Tax changes may see £40bn N Sea spending
THE Treasury yesterday announced plans for a series of tax changes which could pave the way for £40 billion in investment in the North Sea oil and gas industry.
The proposed changes have been put forward following a post-Budget meeting between the government and industry leaders at which oil operators complained that uncertainty over the costs of decommissioning ageing offshore installations was hindering future investment plans.
A Treasury spokesman said the proposed changes were aimed at giving oil and gas companies “more certainty” over the level of tax relief on the costs of decommissioning used assets in the North Sea.
Under the proposed changes companies will be able to claim at least half their decommissioning costs back in tax relief if they are paying in the case of another company’s default.

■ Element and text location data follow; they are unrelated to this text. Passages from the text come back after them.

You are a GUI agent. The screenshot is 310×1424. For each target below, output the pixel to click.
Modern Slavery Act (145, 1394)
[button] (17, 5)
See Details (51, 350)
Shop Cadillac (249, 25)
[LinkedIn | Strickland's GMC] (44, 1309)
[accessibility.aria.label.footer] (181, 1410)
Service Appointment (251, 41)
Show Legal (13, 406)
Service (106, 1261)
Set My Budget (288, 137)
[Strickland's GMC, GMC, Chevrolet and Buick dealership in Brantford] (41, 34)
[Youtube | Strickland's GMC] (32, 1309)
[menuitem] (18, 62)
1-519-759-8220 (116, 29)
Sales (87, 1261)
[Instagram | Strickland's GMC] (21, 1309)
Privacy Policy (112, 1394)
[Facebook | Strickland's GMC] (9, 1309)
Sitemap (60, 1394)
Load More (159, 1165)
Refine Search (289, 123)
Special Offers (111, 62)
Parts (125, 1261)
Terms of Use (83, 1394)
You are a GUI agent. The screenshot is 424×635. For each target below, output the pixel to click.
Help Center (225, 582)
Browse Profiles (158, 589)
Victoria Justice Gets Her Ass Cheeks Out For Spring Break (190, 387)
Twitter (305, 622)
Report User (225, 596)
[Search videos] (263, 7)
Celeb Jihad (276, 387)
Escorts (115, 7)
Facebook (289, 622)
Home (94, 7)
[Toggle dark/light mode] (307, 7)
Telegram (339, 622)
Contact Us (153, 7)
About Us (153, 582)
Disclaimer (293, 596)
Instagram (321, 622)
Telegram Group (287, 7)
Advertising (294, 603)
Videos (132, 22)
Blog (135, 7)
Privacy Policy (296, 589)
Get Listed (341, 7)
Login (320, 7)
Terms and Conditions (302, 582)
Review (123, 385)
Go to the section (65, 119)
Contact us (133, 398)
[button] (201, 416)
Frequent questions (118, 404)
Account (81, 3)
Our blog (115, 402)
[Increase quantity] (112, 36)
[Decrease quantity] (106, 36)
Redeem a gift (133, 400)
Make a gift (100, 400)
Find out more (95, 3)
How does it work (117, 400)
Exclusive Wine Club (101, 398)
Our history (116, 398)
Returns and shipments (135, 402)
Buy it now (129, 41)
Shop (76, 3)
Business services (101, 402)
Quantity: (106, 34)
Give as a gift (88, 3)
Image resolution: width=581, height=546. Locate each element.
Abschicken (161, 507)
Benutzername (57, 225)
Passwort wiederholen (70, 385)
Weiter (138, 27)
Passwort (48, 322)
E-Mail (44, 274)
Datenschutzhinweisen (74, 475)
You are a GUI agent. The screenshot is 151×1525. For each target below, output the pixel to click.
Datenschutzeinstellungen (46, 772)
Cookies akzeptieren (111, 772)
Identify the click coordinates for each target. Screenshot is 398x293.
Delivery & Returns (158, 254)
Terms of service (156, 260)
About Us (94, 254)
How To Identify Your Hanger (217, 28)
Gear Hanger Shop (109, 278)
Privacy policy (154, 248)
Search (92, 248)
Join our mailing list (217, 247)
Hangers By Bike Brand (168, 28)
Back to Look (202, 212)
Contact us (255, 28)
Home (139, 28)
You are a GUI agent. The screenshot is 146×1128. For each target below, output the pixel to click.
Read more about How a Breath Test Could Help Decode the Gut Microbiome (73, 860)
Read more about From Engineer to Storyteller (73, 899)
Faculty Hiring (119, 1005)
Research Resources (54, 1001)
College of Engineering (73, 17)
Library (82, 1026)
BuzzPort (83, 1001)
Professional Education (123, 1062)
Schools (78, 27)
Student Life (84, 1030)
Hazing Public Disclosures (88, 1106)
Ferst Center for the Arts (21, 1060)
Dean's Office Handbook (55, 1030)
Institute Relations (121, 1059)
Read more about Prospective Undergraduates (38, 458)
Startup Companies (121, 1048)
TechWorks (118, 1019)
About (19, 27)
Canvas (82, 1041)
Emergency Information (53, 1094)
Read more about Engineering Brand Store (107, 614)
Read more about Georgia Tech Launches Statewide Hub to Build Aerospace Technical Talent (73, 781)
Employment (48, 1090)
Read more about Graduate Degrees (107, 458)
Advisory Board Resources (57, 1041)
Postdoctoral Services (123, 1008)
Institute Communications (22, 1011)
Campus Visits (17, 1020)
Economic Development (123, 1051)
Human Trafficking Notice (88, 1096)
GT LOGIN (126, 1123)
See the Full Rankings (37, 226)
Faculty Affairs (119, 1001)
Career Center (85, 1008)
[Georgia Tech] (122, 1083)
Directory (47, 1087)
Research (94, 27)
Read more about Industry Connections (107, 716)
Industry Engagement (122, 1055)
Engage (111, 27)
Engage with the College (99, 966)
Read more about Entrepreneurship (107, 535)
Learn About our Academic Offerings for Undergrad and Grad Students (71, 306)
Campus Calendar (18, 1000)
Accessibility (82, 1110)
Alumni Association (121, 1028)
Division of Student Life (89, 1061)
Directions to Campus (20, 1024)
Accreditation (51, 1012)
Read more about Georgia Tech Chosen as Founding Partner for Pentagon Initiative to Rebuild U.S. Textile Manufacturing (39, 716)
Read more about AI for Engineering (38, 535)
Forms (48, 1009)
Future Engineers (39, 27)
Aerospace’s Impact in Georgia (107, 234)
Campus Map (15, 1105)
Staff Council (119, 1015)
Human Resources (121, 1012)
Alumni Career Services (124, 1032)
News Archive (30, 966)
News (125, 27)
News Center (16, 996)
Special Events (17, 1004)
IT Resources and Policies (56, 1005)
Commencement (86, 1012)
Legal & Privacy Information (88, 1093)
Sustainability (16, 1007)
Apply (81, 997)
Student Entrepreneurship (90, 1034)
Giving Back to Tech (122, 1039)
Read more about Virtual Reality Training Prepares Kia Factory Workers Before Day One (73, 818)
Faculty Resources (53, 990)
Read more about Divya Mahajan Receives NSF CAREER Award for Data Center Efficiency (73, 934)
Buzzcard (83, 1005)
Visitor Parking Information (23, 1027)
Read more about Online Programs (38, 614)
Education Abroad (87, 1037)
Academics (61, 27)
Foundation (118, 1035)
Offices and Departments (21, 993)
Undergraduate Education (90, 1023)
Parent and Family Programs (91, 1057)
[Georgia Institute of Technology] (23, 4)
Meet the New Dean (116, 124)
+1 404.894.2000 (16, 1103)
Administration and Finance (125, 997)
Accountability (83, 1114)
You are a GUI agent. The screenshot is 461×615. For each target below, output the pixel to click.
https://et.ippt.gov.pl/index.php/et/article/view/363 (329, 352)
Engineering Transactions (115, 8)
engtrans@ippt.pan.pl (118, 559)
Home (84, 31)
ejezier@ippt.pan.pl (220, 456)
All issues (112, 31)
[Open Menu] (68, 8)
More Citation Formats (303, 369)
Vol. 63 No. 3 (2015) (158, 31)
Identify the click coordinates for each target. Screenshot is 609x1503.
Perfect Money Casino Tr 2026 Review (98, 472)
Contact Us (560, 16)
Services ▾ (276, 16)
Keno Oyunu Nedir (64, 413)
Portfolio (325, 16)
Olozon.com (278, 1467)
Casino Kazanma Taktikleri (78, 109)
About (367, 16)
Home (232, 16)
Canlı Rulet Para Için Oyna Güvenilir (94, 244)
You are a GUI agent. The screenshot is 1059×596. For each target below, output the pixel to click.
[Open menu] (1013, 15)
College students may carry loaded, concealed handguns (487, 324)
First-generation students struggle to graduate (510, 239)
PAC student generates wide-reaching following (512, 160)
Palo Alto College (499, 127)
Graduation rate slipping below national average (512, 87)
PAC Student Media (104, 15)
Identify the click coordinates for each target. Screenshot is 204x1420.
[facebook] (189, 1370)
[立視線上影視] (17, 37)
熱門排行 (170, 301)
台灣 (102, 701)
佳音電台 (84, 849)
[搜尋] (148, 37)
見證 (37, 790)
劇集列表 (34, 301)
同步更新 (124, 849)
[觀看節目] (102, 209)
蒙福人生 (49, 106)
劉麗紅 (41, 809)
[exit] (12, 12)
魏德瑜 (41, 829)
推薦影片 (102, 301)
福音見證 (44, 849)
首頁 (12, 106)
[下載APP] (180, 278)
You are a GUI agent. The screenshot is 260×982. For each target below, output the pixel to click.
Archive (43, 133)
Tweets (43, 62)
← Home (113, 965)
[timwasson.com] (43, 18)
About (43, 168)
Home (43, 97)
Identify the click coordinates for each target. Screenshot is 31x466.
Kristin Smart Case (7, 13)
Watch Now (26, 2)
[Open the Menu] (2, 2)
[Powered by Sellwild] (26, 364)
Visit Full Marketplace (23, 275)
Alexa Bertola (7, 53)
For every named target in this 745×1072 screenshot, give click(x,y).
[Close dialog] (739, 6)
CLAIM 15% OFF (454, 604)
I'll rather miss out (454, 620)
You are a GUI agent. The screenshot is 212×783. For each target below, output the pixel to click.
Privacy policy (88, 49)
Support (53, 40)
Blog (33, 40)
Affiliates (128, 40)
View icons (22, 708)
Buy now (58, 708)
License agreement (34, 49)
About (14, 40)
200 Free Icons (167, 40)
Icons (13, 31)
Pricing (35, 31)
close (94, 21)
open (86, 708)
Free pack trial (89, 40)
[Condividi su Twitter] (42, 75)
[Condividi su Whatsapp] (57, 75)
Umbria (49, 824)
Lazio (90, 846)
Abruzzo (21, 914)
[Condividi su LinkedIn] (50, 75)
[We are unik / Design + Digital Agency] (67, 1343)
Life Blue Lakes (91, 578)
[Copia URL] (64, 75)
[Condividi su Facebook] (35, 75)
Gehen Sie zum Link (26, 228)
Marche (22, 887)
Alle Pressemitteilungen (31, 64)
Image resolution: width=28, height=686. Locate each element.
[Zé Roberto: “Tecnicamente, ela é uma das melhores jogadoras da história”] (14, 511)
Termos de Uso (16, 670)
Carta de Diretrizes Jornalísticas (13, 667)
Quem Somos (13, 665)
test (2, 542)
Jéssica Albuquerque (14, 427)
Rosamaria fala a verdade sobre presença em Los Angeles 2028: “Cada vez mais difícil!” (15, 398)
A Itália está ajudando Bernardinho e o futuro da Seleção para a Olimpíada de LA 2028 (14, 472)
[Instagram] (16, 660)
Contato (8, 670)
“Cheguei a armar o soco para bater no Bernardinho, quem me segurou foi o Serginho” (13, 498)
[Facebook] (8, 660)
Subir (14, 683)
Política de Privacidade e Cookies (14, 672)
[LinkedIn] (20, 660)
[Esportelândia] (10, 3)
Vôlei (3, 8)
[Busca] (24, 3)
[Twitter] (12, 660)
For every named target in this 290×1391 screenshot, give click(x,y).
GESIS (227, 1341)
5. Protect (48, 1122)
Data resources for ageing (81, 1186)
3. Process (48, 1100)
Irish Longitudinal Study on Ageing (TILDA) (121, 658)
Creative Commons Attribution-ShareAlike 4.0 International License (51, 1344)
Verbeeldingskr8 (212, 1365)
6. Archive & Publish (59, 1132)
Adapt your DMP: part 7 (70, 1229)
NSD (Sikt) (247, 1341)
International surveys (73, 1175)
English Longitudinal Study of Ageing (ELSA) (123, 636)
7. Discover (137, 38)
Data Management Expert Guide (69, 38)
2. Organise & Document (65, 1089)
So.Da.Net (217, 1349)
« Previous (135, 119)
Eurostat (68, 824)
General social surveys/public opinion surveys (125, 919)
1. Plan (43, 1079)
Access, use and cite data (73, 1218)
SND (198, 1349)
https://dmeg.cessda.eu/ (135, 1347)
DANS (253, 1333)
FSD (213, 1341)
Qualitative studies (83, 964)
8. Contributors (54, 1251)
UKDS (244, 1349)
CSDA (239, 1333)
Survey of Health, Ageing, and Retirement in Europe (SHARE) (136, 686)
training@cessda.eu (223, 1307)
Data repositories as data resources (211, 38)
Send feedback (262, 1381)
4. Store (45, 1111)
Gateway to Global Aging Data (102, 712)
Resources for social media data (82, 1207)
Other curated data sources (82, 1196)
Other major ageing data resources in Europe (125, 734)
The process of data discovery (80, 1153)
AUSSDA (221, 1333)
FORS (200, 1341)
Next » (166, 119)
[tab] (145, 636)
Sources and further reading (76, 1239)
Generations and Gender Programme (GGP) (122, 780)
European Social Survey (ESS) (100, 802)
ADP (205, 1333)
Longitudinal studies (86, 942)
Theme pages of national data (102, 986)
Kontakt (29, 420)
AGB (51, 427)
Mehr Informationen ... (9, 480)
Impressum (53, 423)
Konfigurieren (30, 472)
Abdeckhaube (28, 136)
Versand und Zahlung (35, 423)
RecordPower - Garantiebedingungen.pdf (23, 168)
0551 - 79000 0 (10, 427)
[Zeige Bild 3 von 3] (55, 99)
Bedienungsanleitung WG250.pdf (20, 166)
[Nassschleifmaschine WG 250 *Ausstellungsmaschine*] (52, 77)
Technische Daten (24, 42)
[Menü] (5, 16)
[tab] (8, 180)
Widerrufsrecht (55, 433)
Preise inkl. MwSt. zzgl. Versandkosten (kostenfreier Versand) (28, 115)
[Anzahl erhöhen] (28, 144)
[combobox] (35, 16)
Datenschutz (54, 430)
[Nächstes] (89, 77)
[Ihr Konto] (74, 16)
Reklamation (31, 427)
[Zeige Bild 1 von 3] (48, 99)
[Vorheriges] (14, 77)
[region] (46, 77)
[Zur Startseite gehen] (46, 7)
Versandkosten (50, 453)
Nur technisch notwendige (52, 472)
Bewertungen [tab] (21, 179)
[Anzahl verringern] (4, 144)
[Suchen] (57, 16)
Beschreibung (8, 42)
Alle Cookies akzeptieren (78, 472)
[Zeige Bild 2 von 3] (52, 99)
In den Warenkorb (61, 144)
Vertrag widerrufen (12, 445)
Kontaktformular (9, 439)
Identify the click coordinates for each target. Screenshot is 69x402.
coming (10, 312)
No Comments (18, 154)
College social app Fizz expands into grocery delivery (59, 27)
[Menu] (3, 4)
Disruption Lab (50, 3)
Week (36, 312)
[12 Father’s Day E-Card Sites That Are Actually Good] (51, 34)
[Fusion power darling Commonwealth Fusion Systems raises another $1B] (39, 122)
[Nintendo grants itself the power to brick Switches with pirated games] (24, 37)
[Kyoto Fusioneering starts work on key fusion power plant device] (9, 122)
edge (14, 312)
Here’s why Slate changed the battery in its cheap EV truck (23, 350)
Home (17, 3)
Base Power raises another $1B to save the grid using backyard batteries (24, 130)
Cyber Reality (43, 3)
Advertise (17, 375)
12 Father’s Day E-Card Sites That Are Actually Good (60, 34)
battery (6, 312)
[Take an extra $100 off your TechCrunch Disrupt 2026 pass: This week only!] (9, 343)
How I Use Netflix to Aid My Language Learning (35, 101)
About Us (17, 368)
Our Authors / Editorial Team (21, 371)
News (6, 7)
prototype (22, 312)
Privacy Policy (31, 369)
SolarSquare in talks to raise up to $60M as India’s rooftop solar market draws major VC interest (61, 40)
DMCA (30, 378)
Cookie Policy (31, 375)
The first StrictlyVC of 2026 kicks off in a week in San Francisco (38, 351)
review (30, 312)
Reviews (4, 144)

Chloe Smith, the economic secretary to the Treasury, said: “This is great news for jobs not just in the North Sea, but across the UK. These changes will also benefit the taxpayer, with increased tax revenues in the long term boosting the public finances.”
Oil and Gas UK, the pan-industry trade body, welcomed the Government’s initiative. Mike Tholen, the organisation’s economics director, said: “An effective solution should provide the industry with the long term confidence to invest in oil and gas activities for a long time to come and delay decommissioning of oil and gas infrastructure.”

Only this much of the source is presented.